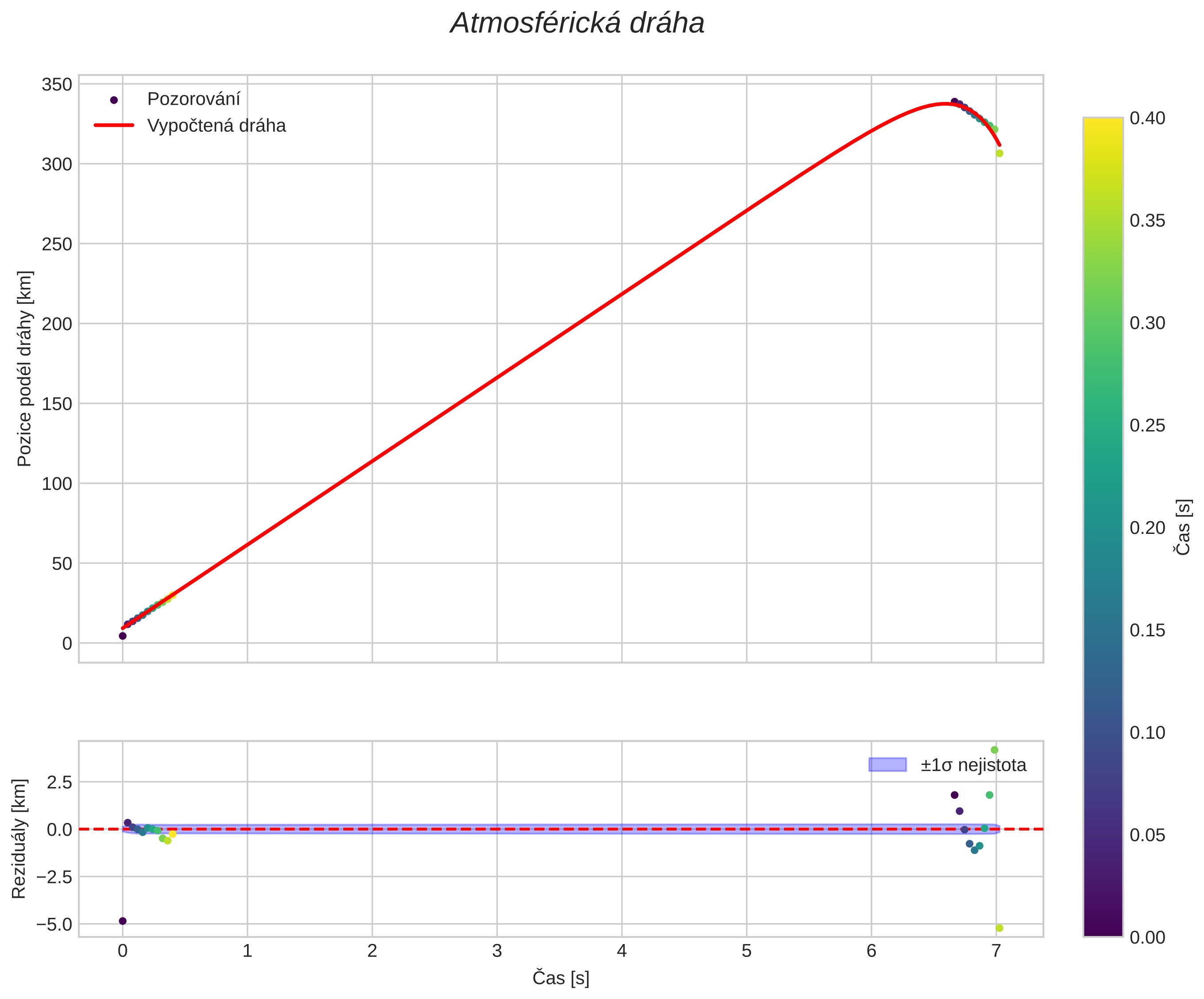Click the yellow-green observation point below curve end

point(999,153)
* * *
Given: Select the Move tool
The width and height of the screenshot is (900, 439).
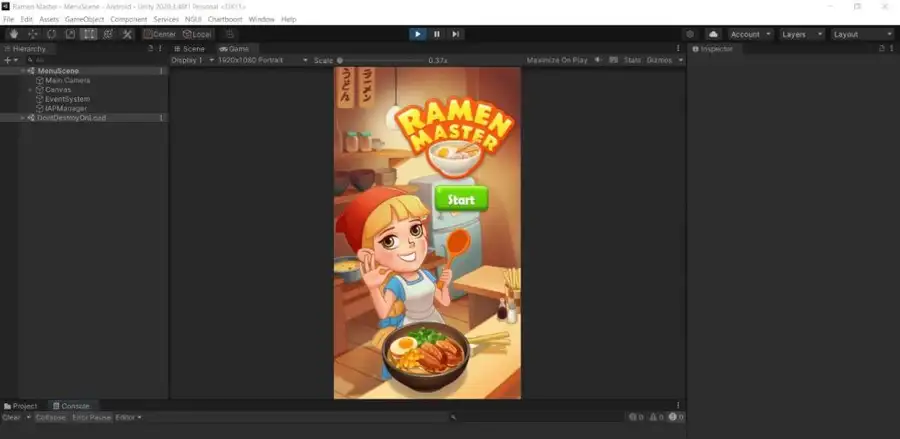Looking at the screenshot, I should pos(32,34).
* * *
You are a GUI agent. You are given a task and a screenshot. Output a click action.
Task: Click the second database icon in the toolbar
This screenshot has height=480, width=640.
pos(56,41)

▸ The exercise
Return the material from the line with "Click the yellow-green" up to and including the line with "point(999,153)", reproduced verbatim but without the pictures.

▸ Finished answer
Click the yellow-green observation point below curve end

point(999,153)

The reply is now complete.